## Your instructions
Please give the listing again, word for word, with nothing left out.

BEGIN

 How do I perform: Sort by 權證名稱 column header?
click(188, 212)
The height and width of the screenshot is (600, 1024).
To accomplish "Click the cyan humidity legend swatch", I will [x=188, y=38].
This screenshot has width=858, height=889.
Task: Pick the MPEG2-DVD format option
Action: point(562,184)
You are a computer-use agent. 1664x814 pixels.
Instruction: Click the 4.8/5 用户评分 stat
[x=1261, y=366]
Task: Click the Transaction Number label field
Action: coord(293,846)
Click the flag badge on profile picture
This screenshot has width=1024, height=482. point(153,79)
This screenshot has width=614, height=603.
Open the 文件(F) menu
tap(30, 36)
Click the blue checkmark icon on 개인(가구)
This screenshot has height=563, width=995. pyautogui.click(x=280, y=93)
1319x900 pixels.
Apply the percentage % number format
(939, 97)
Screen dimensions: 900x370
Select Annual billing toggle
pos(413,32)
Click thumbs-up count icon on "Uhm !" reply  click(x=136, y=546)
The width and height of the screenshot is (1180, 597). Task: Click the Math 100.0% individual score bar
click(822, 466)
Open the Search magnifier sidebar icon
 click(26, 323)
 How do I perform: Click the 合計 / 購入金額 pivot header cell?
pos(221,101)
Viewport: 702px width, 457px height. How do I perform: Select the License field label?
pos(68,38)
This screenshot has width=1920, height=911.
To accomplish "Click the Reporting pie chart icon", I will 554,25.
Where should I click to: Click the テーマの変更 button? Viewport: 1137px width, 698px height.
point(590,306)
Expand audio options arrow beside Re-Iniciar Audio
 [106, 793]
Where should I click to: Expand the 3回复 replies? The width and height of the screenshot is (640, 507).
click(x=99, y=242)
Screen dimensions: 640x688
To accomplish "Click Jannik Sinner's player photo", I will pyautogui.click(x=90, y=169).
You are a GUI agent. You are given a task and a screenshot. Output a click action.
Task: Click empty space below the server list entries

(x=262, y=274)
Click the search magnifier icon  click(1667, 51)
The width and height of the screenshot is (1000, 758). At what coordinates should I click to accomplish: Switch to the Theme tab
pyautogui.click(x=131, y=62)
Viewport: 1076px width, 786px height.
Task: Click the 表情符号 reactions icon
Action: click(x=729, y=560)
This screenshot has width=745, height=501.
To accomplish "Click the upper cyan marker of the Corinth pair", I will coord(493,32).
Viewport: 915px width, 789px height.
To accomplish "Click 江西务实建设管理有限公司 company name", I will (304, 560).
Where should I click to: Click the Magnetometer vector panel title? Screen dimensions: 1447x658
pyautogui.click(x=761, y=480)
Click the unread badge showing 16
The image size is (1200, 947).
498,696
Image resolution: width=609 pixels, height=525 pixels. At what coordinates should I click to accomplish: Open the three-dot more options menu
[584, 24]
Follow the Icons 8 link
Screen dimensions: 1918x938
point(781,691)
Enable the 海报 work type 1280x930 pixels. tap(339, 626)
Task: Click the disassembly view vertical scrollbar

END

## Written response
 How do I perform: Sort by 權證名稱 column header?
click(188, 212)
The height and width of the screenshot is (600, 1024).
To accomplish "Click the cyan humidity legend swatch", I will [x=188, y=38].
This screenshot has width=858, height=889.
Task: Pick the MPEG2-DVD format option
Action: point(562,184)
You are a computer-use agent. 1664x814 pixels.
Instruction: Click the 4.8/5 用户评分 stat
[x=1261, y=366]
Task: Click the Transaction Number label field
Action: coord(293,846)
Click the flag badge on profile picture
This screenshot has width=1024, height=482. point(153,79)
This screenshot has width=614, height=603.
Open the 文件(F) menu
tap(30, 36)
Click the blue checkmark icon on 개인(가구)
This screenshot has height=563, width=995. pyautogui.click(x=280, y=93)
1319x900 pixels.
Apply the percentage % number format
(939, 97)
Screen dimensions: 900x370
Select Annual billing toggle
pos(413,32)
Click thumbs-up count icon on "Uhm !" reply  click(x=136, y=546)
The width and height of the screenshot is (1180, 597). Task: Click the Math 100.0% individual score bar
click(822, 466)
Open the Search magnifier sidebar icon
 click(26, 323)
 How do I perform: Click the 合計 / 購入金額 pivot header cell?
pos(221,101)
Viewport: 702px width, 457px height. How do I perform: Select the License field label?
pos(68,38)
This screenshot has width=1920, height=911.
To accomplish "Click the Reporting pie chart icon", I will 554,25.
Where should I click to: Click the テーマの変更 button? Viewport: 1137px width, 698px height.
point(590,306)
Expand audio options arrow beside Re-Iniciar Audio
 [106, 793]
Where should I click to: Expand the 3回复 replies? The width and height of the screenshot is (640, 507).
click(x=99, y=242)
Screen dimensions: 640x688
To accomplish "Click Jannik Sinner's player photo", I will pyautogui.click(x=90, y=169).
You are a GUI agent. You are given a task and a screenshot. Output a click action.
Task: Click empty space below the server list entries

(x=262, y=274)
Click the search magnifier icon  click(1667, 51)
The width and height of the screenshot is (1000, 758). At what coordinates should I click to accomplish: Switch to the Theme tab
pyautogui.click(x=131, y=62)
Viewport: 1076px width, 786px height.
Task: Click the 表情符号 reactions icon
Action: click(x=729, y=560)
This screenshot has width=745, height=501.
To accomplish "Click the upper cyan marker of the Corinth pair", I will coord(493,32).
Viewport: 915px width, 789px height.
To accomplish "Click 江西务实建设管理有限公司 company name", I will (304, 560).
Where should I click to: Click the Magnetometer vector panel title? Screen dimensions: 1447x658
pyautogui.click(x=761, y=480)
Click the unread badge showing 16
The image size is (1200, 947).
498,696
Image resolution: width=609 pixels, height=525 pixels. At what coordinates should I click to accomplish: Open the three-dot more options menu
[584, 24]
Follow the Icons 8 link
Screen dimensions: 1918x938
point(781,691)
Enable the 海报 work type 1280x930 pixels. tap(339, 626)
Task: Click the disassembly view vertical scrollbar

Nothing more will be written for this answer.